— Work task —
Your task is to transcribe, without alteration, the lines from the top of the material below through the line bearing "[LinkedIn] (708, 2423)", inclusive.

— Records —
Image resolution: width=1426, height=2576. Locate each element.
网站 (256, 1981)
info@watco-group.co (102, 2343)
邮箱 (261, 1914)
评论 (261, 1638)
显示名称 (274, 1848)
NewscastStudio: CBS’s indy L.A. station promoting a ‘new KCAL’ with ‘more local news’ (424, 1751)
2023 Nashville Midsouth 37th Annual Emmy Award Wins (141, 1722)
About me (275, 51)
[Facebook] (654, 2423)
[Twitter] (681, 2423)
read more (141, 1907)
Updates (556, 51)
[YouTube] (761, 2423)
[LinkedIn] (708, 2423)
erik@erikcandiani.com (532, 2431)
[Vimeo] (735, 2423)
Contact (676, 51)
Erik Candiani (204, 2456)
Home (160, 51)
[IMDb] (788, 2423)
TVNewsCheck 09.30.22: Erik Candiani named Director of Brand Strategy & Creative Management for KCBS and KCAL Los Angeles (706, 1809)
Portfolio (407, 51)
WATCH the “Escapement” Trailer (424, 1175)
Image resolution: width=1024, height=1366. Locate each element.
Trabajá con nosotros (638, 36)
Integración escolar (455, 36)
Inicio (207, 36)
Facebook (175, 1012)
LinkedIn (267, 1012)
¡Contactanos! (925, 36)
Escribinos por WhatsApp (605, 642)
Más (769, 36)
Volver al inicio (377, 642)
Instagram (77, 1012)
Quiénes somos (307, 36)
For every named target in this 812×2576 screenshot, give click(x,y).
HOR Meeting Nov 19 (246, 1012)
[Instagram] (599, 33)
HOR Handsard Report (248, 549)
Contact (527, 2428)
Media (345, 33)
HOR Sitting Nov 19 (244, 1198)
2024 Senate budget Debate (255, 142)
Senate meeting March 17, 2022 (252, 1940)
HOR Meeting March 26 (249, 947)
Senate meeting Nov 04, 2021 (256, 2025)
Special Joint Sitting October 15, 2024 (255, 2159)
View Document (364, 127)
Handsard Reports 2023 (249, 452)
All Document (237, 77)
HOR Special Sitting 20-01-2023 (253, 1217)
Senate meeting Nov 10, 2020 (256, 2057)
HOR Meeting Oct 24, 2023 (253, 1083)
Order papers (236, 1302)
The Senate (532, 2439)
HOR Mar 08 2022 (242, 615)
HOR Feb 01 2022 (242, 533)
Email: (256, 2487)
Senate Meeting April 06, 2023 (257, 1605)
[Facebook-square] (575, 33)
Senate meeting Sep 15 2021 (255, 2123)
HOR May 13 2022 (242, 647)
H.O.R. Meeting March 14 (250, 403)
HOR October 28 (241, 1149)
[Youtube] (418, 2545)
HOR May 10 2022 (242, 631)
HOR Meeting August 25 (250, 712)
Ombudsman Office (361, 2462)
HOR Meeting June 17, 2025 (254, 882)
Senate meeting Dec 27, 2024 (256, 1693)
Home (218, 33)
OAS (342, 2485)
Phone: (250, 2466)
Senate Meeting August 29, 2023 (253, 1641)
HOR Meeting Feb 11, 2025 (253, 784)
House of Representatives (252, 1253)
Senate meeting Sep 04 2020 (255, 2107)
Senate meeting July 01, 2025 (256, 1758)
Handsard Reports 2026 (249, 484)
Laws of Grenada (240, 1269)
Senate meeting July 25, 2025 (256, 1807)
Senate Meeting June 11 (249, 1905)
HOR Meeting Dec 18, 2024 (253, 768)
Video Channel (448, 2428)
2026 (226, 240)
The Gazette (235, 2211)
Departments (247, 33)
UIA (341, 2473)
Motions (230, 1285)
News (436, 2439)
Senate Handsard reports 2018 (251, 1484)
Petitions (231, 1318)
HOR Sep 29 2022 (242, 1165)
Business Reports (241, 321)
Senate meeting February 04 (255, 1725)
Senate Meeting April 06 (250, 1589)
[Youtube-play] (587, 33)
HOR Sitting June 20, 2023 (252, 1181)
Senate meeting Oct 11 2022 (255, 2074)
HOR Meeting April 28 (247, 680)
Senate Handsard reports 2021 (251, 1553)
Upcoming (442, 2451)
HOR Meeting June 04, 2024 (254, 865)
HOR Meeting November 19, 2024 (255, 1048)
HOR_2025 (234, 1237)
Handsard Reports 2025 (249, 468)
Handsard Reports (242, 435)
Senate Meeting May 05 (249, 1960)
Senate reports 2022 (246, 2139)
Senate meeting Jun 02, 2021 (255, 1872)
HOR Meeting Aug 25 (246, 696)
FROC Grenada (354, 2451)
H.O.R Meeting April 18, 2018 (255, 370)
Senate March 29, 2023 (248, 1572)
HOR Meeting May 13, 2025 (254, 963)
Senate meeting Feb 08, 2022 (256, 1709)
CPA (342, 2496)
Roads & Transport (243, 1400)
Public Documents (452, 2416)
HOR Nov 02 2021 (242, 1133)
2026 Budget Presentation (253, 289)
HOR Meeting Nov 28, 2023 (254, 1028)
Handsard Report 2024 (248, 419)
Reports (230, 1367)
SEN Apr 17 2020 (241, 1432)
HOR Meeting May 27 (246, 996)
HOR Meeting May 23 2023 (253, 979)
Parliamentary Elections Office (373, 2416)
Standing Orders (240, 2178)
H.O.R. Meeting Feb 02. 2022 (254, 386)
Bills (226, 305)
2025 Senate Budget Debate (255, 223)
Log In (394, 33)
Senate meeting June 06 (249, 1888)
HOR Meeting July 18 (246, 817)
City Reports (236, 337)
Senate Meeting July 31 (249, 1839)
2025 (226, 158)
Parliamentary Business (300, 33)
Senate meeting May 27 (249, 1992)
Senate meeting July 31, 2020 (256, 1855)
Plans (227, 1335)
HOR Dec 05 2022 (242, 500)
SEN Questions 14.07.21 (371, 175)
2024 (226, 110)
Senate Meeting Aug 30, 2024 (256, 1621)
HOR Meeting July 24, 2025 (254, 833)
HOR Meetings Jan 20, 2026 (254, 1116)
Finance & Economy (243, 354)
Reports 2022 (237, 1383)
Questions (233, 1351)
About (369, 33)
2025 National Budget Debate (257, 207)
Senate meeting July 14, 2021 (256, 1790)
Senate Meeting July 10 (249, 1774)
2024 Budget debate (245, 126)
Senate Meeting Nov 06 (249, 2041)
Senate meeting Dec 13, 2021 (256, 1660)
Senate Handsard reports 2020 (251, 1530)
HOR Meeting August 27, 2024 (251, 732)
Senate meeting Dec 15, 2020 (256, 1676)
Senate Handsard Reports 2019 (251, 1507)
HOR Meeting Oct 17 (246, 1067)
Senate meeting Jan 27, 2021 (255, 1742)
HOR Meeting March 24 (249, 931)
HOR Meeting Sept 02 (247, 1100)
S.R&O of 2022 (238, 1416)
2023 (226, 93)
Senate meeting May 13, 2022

— Problem solution —
Image resolution: width=1426, height=2576. Locate each element.
网站 (256, 1981)
info@watco-group.co (102, 2343)
邮箱 (261, 1914)
评论 (261, 1638)
显示名称 (274, 1848)
NewscastStudio: CBS’s indy L.A. station promoting a ‘new KCAL’ with ‘more local news’ (424, 1751)
2023 Nashville Midsouth 37th Annual Emmy Award Wins (141, 1722)
About me (275, 51)
[Facebook] (654, 2423)
[Twitter] (681, 2423)
read more (141, 1907)
Updates (556, 51)
[YouTube] (761, 2423)
[LinkedIn] (708, 2423)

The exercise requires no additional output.